Hunzeker itching to get back to Iraq, lead troops out
By NANCY MONTGOMERY | STARS AND STRIPES Published: August 1, 2009
HEIDELBERG, Germany — Starting this week, there won’t be just one unusually large U.S. general who sports a shaved head at the helm of Multi-National Force — Iraq. There will be two.
Lt. Gen. Kenneth Hunzeker, who for the past two years and until Friday commanded V Corps, is expected to become the deputy commander of MNF-I. If confirmed, he’ll be the first U.S. officer to hold the position of deputy, replacing a British general, just as all troops from countries in the “coalition of the willing” — including Britain, Poland, and Georgia — have departed Iraq.

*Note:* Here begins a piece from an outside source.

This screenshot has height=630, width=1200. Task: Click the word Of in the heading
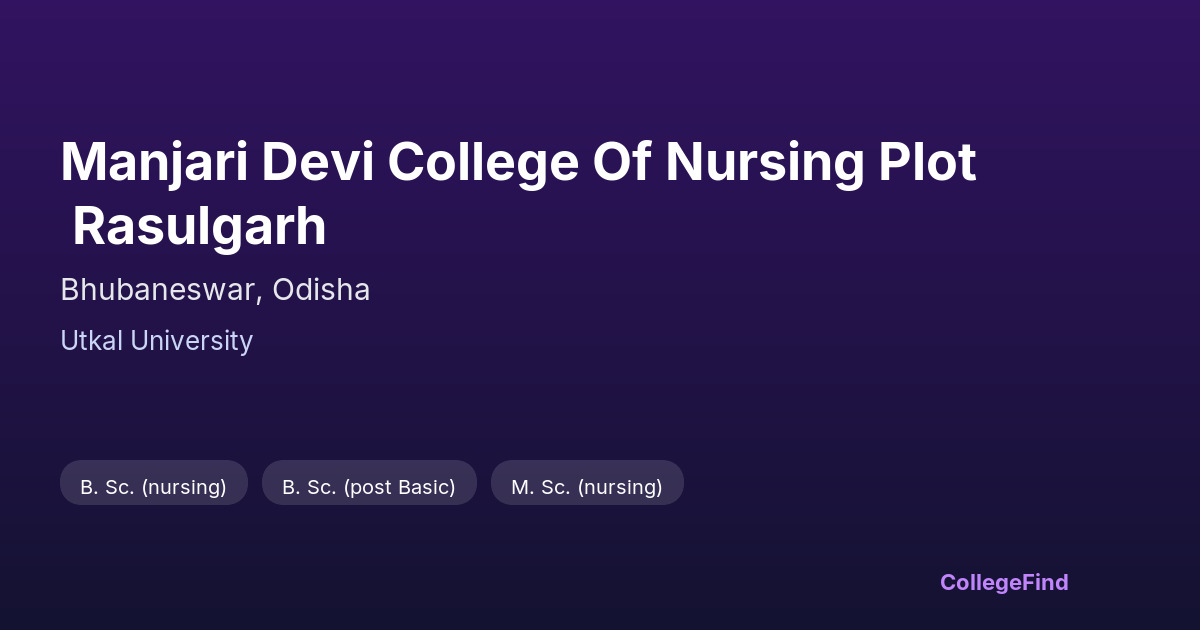(x=622, y=162)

He is arriving just after most of the 130,000 U.S. troops in Iraq have decamped from patrol bases in Iraq’s cities to big bases on the outskirts, the first phase of a withdrawl that is scheduled to maintain troop levels until after Iraqi elections in January, drop then to 50,000 by August, then have all U.S. troops out of Iraq by the start of 2012.
And he’ll be seeing a very different Iraq than the one he experienced the last time he served there three years ago.
“It was the worst 12 months of violence on record,” Hunzeker said. “I’m going back when violence is at an all time low.
“The challenges we faced last time were all focused on security. This time we’re focusing on transition.”
How smoothly that transition is proceeding is a matter of debate. A senior American military adviser to the Iraqi military in Baghdad, Col. Timothy Reese, recently concluded in an internal memo that relations between U.S. and Iraqi militaries are getting worse, not better, and that it’s time “for the U.S. to declare victory and go home,” according to the New York Times.
Reese’s memo also said that extending the American military presence beyond August 2010 will only fuel resentment among Iraqis.
“As the old saying goes, ‘Guests, like fish, begin to smell after three days,’” Reese wrote. “Since the signing of the 2009 Security Agreement, we are guests in Iraq, and after six years in Iraq, we now smell bad to the Iraqi nose.”
Gen. Ray Odierno, the top commander in Iraq, disagreed with that analysis, the Times said.
Hunzeker will be reporting to Odierno, a longtime friend who graduated a year after him at the U.S. Military Academy at West Point, and who at 6-feet-5-inches, is one inch taller. Both have shaved their heads for years.
Hunzeker will be working on two major military initiatives, he said — getting weapons, vehicles and other equipment for 130,000 troops safely out of Iraq, and ensuring Iraqi forces and remaining U.S. forces positioned in an optimum way as U.S. forces leave the country.
Another task will be to consolidate three commands — MNF-I, Multi-National Corps — Iraq and Multi-National Security Transition Command — Iraq. Those commands will become U.S. Force-Iraq, reflecting two new realities. One is the smaller number of troops, requiring less command and control. The other is the national make-up of the remaining forces.
“We really are out of multi-national partners,” Hunzeker said.
Hunzeker, who was promoted to lieutenant general and named V Corps commander in August, 2007, said he’s always wanted to go back to Iraq. When he visited two months ago, he said he found that “the performance of the Iraqi security forces is pretty good.”
Reese, the adviser, disagreed in his memo. He detailed corruption, poor management and a bowing to Shiite political pressure, the Times said. But he wrote that despite deficiencies, Iraqi security forces are now able to protect the Iraqi government.
But there has been growing concern among military commanders about a potentially explosive dispute between the semi-autonomous region of Kurdistan and the central government in Baghdad over territory, oil and other resources.
The issues couldn’t be settled when the Iraq Constitution was drafted in 2005 — the parties couldn’t agree even which ethnicities lived there — so it was put off. A clause in the constitution, Article 140, calls for a census followed by a referendum to settle the fate of these areas, including oil-rich Kirkuk. It was supposed to take place by the end of 2007. It still hasn’t happened.
“I think clearly we have to move forward on the Article 140 issue, which has truly been a stumbling block” Hunzeker said. “It’s like any negotiation. People have to give on both sides.”